Dataset entries
- - -

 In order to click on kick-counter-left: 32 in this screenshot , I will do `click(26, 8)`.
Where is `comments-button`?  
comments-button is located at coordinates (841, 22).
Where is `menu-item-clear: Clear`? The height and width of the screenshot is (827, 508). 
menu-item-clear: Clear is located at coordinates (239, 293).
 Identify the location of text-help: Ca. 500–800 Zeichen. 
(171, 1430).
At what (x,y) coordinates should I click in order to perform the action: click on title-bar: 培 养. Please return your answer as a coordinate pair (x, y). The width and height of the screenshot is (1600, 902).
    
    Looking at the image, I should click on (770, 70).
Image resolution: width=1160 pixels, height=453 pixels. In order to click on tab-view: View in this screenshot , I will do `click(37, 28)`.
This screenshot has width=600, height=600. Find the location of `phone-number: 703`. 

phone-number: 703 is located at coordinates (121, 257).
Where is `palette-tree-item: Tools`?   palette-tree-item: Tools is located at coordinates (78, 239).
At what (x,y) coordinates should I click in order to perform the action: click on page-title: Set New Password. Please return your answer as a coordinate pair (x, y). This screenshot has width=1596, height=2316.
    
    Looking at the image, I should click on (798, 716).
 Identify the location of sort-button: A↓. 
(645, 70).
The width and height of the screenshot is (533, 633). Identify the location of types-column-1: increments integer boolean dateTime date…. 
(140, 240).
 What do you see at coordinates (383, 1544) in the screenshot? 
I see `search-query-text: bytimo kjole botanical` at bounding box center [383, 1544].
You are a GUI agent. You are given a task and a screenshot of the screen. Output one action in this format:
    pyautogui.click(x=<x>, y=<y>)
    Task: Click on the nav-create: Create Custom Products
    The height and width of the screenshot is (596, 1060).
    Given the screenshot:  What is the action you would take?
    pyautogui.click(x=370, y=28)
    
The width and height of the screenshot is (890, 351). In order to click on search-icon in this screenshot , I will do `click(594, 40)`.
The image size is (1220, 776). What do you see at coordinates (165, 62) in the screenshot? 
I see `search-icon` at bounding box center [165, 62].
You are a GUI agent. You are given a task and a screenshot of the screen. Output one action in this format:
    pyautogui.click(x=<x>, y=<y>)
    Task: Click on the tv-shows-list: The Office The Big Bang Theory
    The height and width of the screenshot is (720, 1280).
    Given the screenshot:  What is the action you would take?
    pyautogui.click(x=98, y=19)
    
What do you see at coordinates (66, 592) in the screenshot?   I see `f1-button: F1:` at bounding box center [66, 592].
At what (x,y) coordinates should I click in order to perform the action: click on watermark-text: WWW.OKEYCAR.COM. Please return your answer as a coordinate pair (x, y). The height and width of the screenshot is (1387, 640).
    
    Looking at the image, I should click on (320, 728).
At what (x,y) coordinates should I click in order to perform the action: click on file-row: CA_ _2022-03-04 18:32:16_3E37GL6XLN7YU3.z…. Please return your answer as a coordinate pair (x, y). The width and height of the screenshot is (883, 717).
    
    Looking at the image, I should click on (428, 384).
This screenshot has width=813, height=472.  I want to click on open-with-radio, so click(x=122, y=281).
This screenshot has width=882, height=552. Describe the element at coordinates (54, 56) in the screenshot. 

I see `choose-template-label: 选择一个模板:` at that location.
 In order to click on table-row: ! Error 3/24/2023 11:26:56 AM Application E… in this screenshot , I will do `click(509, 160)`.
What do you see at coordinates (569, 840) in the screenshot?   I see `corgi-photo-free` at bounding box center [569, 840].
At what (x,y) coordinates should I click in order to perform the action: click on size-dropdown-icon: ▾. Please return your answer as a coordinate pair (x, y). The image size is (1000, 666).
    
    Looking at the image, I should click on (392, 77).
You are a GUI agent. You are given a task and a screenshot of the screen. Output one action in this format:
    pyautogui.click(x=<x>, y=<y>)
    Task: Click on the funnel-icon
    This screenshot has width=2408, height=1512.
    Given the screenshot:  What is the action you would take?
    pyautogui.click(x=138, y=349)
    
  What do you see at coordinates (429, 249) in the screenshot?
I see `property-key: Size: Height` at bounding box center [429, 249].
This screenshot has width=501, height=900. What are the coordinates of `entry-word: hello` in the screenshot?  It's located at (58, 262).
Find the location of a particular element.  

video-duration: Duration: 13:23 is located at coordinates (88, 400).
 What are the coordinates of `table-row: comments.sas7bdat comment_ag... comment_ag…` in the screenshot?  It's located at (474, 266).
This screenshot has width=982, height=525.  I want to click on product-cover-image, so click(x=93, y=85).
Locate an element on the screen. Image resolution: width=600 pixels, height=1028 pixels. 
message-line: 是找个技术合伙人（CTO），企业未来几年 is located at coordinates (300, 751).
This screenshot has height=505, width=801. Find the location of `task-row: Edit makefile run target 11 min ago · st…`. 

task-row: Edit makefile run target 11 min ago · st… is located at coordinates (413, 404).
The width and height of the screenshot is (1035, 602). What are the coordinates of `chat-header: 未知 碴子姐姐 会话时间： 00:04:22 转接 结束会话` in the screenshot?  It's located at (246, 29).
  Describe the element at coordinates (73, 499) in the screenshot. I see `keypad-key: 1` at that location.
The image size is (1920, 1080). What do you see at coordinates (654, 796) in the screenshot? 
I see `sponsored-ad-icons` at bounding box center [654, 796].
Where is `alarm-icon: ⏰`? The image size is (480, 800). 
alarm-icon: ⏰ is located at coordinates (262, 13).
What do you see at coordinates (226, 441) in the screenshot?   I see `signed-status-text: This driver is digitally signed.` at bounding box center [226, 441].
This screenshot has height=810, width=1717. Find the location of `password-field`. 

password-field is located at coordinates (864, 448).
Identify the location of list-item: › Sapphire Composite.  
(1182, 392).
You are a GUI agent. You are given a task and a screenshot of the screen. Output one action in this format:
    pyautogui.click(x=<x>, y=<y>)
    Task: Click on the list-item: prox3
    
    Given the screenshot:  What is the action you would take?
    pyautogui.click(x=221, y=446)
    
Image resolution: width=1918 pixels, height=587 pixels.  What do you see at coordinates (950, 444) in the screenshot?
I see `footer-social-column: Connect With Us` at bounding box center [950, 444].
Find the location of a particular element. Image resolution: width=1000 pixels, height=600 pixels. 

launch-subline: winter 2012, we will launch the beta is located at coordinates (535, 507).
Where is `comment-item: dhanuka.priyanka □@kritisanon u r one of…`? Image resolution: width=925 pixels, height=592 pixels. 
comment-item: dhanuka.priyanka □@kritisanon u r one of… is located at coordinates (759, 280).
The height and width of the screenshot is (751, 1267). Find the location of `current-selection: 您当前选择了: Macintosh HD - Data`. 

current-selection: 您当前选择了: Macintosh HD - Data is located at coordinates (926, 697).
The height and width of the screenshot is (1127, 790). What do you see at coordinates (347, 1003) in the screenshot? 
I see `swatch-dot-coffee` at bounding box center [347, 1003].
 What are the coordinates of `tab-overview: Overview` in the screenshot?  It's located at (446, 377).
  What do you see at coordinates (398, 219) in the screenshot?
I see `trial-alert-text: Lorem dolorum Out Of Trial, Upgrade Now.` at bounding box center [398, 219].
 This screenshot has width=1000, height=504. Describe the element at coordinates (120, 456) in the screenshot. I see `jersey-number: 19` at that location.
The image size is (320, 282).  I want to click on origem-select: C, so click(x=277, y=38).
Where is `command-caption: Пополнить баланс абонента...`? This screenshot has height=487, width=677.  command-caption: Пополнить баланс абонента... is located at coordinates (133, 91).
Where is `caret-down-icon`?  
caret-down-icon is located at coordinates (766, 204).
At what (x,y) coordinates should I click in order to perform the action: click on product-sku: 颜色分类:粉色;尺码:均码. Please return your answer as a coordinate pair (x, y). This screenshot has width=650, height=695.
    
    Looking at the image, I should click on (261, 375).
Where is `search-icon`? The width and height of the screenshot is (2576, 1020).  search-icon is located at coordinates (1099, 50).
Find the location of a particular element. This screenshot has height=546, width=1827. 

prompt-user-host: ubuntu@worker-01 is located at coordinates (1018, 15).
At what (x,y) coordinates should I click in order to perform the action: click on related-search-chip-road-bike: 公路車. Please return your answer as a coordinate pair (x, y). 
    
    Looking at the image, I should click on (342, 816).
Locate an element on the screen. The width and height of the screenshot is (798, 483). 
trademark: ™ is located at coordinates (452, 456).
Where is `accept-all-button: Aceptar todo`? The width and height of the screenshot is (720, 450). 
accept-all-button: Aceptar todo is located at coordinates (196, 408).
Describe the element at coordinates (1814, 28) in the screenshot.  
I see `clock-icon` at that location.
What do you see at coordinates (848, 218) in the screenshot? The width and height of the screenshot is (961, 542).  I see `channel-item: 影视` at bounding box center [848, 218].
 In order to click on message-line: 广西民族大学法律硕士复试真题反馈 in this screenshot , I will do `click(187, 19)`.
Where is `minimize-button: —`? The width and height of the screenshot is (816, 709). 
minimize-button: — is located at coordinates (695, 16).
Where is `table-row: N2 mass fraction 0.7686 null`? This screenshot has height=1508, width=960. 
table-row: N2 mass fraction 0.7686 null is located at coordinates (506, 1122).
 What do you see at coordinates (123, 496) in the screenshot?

- - -

● **Problem requirements**: Could you rewrite the entries between the lines holding "This screenshot has height=505, width=801." and "task-row: Edit makefile run target 11 min ago · st… is", inclusive, swapping "Find" for "Give" and leaving everything else as it stands?

● **Response to the task**:
This screenshot has height=505, width=801. Give the location of `task-row: Edit makefile run target 11 min ago · st…`. 

task-row: Edit makefile run target 11 min ago · st… is located at coordinates (413, 404).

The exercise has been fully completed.